##  Wav2Lip on CPU - Google Colab (Free Tier)

This notebook allows you to run Wav2Lip inference on a CPU, making it compatible with Google Colab's free tier. It includes text-to-speech using gTTS to generate audio from text, which is then used to animate a static face image.

### 1. Setup Environment and Install Dependencies

This cell will:
- Clone the Wav2Lip repository.
- Install specific versions of PyTorch (CPU-compatible) and Librosa (for compatibility).
- Install other necessary Python packages (gTTS for text-to-speech, opencv-python for image/video processing, etc.).
- Download the pre-trained Wav2Lip model checkpoint.
- Download a sample avatar image.

In [None]:
!git clone https://github.com/Rudrabha/Wav2Lip.git

# Install CPU-compatible PyTorch and other dependencies
!pip install torch==1.13.1+cpu torchvision==0.14.1+cpu -f https://download.pytorch.org/whl/cpu/torch_stable.html
!pip install librosa==0.9.2 numba==0.58.1
!pip install gTTS==2.3.2 opencv-python==4.8.0.76 scipy==1.11.4 tqdm==4.66.1

# Download Wav2Lip pre-trained model
!wget 'https://iiitaphyd-my.sharepoint.com/personal/radrabha_m_research_iiit_ac_in/_layouts/15/download.aspx?share=EAbENTSj11FFp0Q55_iAIVMBcQx28VpVmTuF4h7RnO00rQ' -O '/content/Wav2Lip/checkpoints/wav2lip_gan.pth'

# Download a sample avatar image
!wget 'https://img.freepik.com/free-photo/young-bearded-man-with-striped-shirt_273609-5677.jpg' -O '/content/avatar.jpg'

print("Setup Complete!
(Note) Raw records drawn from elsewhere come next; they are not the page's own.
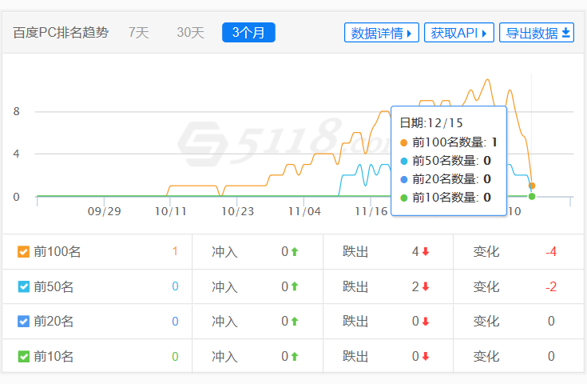Switch to the 7天 range tab
The image size is (587, 384).
[139, 33]
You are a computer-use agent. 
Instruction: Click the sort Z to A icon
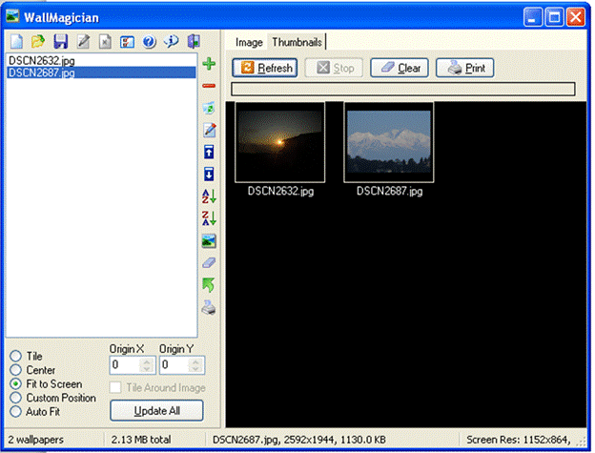tap(209, 218)
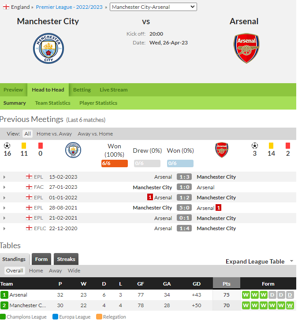The width and height of the screenshot is (298, 323).
Task: Select the All view filter
Action: pyautogui.click(x=27, y=134)
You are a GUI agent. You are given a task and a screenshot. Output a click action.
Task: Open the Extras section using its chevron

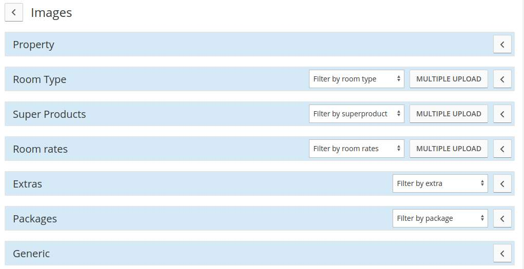tap(502, 184)
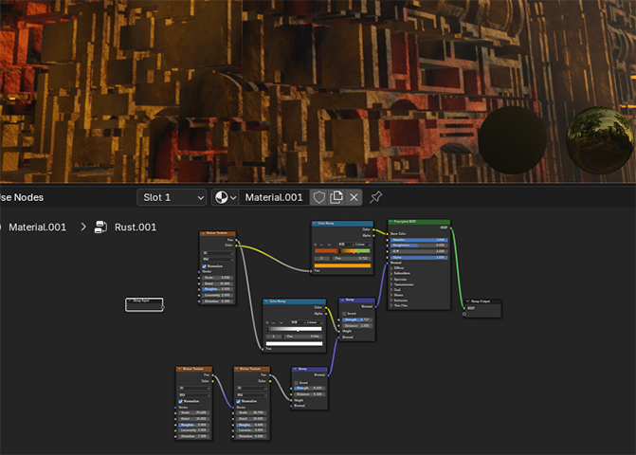Viewport: 636px width, 455px height.
Task: Toggle Invert checkbox on the lower Bump node
Action: pos(298,382)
Wav2Lip repository cloned, dependencies installed, model and sample image downloaded.")

### 2. Import Libraries

Import all the Python libraries that will be used throughout the notebook.

In [None]:
import os
from gtts import gTTS
from IPython.display import Audio, HTML, clear_output
from base64 import b64encode
import cv2
import numpy as np
import subprocess
import torch
import librosa

# Clear output after imports for a cleaner notebook
# clear_output()

print("Libraries imported successfully.")

### 3. Generate Speech from Text using gTTS

This cell defines a function to convert your input text into an audio file (`.wav` format) using Google Text-to-Speech (gTTS). 
The audio will be saved to `/content/generated_tts.wav`.

In [None]:
def text_to_speech(text, output_filename="/content/generated_tts.wav"):
    tts = gTTS(text=text, lang='en')
    tts.save(output_filename)
    print(f"Text converted to speech and saved as {output_filename}")
    return output_filename

# --- Test the TTS --- 
input_text = "Hello, this is a test of the text to speech system for Wav2Lip." # You can change this text
audio_file = text_to_speech(input_text)

# Display audio player in Colab
Audio(audio_file)

### 4. Patch Wav2Lip for CPU and Librosa 0.9.2 Compatibility

The original Wav2Lip code requires some adjustments to run on CPU and with `librosa==0.9.2`.
This cell will overwrite the `Wav2Lip/audio.py` file with a version compatible with our setup.

In [None]:
%%writefile /content/Wav2Lip/audio.py
import librosa
import numpy as np
from scipy.io import wavfile
import scipy.signal as sps

hparams = {
    'sample_rate': 16000,
    'preemphasis': 0.97,
    'n_fft': 800,
    'hop_length': 200,
    'win_length': 800,
    'num_mels': 80,
    'fmin': 55,
    'fmax': 7600,
    'ref_db': 20,
    'min_level_db': -100,
    'rescale': True,
    'rescaling_max': 0.999,
    # Mel filters are scaled to be energy-preserving
    'mel_weight_normalize': True, # Use librosa's Slaney an Tromp normalization
}

def load_wav(path, sr):
    return librosa.load(path, sr=sr)[0]

def save_wav(wav, path, sr):
    wav *= 32767 / max(0.01, np.max(np.abs(wav)))
    #proposed by @dsmiller
    wavfile.write(path, sr, wav.astype(np.int16))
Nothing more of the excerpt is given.